Dataset entries:
────────

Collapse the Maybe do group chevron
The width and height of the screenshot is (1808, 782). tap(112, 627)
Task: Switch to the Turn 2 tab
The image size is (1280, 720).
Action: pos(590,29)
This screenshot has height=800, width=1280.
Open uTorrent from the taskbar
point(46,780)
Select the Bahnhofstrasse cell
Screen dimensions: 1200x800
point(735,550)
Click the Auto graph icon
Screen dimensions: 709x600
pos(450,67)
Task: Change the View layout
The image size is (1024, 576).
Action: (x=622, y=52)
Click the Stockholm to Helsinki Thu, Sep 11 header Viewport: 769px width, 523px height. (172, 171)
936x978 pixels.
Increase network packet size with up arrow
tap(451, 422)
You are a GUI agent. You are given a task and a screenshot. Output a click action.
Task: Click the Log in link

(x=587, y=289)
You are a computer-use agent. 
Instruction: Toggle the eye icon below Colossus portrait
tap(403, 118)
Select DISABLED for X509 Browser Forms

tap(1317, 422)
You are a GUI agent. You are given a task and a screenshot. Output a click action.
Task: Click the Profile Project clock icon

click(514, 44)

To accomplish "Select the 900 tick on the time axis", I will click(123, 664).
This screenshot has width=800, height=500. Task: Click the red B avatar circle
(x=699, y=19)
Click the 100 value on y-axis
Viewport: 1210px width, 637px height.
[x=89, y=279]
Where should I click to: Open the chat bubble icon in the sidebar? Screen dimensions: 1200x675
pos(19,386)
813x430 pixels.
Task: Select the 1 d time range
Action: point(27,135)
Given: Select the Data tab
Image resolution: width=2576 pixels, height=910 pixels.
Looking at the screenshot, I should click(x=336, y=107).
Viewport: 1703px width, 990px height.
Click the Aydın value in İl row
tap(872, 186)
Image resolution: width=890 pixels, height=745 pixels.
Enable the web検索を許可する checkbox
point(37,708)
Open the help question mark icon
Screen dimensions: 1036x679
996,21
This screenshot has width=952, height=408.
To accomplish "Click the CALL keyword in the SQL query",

────────

• **Goal of the exercise**
Retype the records, line for line.

• **Expected answer**
Collapse the Maybe do group chevron
The width and height of the screenshot is (1808, 782). tap(112, 627)
Task: Switch to the Turn 2 tab
The image size is (1280, 720).
Action: pos(590,29)
This screenshot has height=800, width=1280.
Open uTorrent from the taskbar
point(46,780)
Select the Bahnhofstrasse cell
Screen dimensions: 1200x800
point(735,550)
Click the Auto graph icon
Screen dimensions: 709x600
pos(450,67)
Task: Change the View layout
The image size is (1024, 576).
Action: (x=622, y=52)
Click the Stockholm to Helsinki Thu, Sep 11 header Viewport: 769px width, 523px height. (172, 171)
936x978 pixels.
Increase network packet size with up arrow
tap(451, 422)
You are a GUI agent. You are given a task and a screenshot. Output a click action.
Task: Click the Log in link

(x=587, y=289)
You are a computer-use agent. 
Instruction: Toggle the eye icon below Colossus portrait
tap(403, 118)
Select DISABLED for X509 Browser Forms

tap(1317, 422)
You are a GUI agent. You are given a task and a screenshot. Output a click action.
Task: Click the Profile Project clock icon

click(514, 44)

To accomplish "Select the 900 tick on the time axis", I will click(123, 664).
This screenshot has width=800, height=500. Task: Click the red B avatar circle
(x=699, y=19)
Click the 100 value on y-axis
Viewport: 1210px width, 637px height.
[x=89, y=279]
Where should I click to: Open the chat bubble icon in the sidebar? Screen dimensions: 1200x675
pos(19,386)
813x430 pixels.
Task: Select the 1 d time range
Action: point(27,135)
Given: Select the Data tab
Image resolution: width=2576 pixels, height=910 pixels.
Looking at the screenshot, I should click(x=336, y=107).
Viewport: 1703px width, 990px height.
Click the Aydın value in İl row
tap(872, 186)
Image resolution: width=890 pixels, height=745 pixels.
Enable the web検索を許可する checkbox
point(37,708)
Open the help question mark icon
Screen dimensions: 1036x679
996,21
This screenshot has width=952, height=408.
To accomplish "Click the CALL keyword in the SQL query",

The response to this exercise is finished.